Begin MATERIAL

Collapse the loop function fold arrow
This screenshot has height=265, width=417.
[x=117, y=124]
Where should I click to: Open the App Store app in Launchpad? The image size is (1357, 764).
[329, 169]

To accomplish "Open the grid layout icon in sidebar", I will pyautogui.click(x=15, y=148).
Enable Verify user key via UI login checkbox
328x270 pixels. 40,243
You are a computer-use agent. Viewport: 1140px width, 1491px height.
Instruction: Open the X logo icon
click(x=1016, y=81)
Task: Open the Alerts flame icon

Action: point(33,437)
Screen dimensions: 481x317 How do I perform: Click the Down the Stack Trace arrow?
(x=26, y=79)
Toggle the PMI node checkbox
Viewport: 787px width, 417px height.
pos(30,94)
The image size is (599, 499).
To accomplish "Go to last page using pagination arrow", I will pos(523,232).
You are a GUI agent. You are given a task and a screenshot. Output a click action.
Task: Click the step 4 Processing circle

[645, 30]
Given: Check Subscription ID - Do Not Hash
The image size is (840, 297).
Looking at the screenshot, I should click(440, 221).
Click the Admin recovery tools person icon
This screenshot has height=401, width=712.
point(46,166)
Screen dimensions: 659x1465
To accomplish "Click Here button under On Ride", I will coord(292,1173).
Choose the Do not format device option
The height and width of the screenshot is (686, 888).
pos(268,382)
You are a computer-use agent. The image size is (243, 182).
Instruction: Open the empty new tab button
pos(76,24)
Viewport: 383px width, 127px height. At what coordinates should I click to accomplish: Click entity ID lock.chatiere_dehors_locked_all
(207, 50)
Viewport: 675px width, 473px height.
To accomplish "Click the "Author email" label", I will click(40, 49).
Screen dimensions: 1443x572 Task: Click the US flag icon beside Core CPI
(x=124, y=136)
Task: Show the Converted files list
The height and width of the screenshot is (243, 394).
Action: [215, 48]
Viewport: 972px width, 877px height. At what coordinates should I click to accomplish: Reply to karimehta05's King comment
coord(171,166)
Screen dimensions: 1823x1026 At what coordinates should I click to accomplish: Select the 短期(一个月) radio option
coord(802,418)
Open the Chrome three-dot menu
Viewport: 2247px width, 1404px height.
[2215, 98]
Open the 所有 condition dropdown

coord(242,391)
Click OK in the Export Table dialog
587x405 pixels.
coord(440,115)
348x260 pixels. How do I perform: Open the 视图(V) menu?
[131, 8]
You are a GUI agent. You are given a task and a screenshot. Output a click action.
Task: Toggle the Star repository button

End MATERIAL

TASK TO COMPLETE – Reproduce all of the records above, substituting "Display size" for every occurrence of "Screen dimensions" and leaving everything else unchanged.

ANSWER FOR THIS EXERCISE –
Collapse the loop function fold arrow
This screenshot has height=265, width=417.
[x=117, y=124]
Where should I click to: Open the App Store app in Launchpad? The image size is (1357, 764).
[329, 169]

To accomplish "Open the grid layout icon in sidebar", I will pyautogui.click(x=15, y=148).
Enable Verify user key via UI login checkbox
328x270 pixels. 40,243
You are a computer-use agent. Viewport: 1140px width, 1491px height.
Instruction: Open the X logo icon
click(x=1016, y=81)
Task: Open the Alerts flame icon

Action: point(33,437)
Display size: 481x317 How do I perform: Click the Down the Stack Trace arrow?
(x=26, y=79)
Toggle the PMI node checkbox
Viewport: 787px width, 417px height.
pos(30,94)
The image size is (599, 499).
To accomplish "Go to last page using pagination arrow", I will pos(523,232).
You are a GUI agent. You are given a task and a screenshot. Output a click action.
Task: Click the step 4 Processing circle

[645, 30]
Given: Check Subscription ID - Do Not Hash
The image size is (840, 297).
Looking at the screenshot, I should click(440, 221).
Click the Admin recovery tools person icon
This screenshot has height=401, width=712.
point(46,166)
Display size: 659x1465
To accomplish "Click Here button under On Ride", I will coord(292,1173).
Choose the Do not format device option
The height and width of the screenshot is (686, 888).
pos(268,382)
You are a computer-use agent. The image size is (243, 182).
Instruction: Open the empty new tab button
pos(76,24)
Viewport: 383px width, 127px height. At what coordinates should I click to accomplish: Click entity ID lock.chatiere_dehors_locked_all
(207, 50)
Viewport: 675px width, 473px height.
To accomplish "Click the "Author email" label", I will click(40, 49).
Display size: 1443x572 Task: Click the US flag icon beside Core CPI
(x=124, y=136)
Task: Show the Converted files list
The height and width of the screenshot is (243, 394).
Action: [215, 48]
Viewport: 972px width, 877px height. At what coordinates should I click to accomplish: Reply to karimehta05's King comment
coord(171,166)
Display size: 1823x1026 At what coordinates should I click to accomplish: Select the 短期(一个月) radio option
coord(802,418)
Open the Chrome three-dot menu
Viewport: 2247px width, 1404px height.
[2215, 98]
Open the 所有 condition dropdown

coord(242,391)
Click OK in the Export Table dialog
587x405 pixels.
coord(440,115)
348x260 pixels. How do I perform: Open the 视图(V) menu?
[131, 8]
You are a GUI agent. You are given a task and a screenshot. Output a click action.
Task: Toggle the Star repository button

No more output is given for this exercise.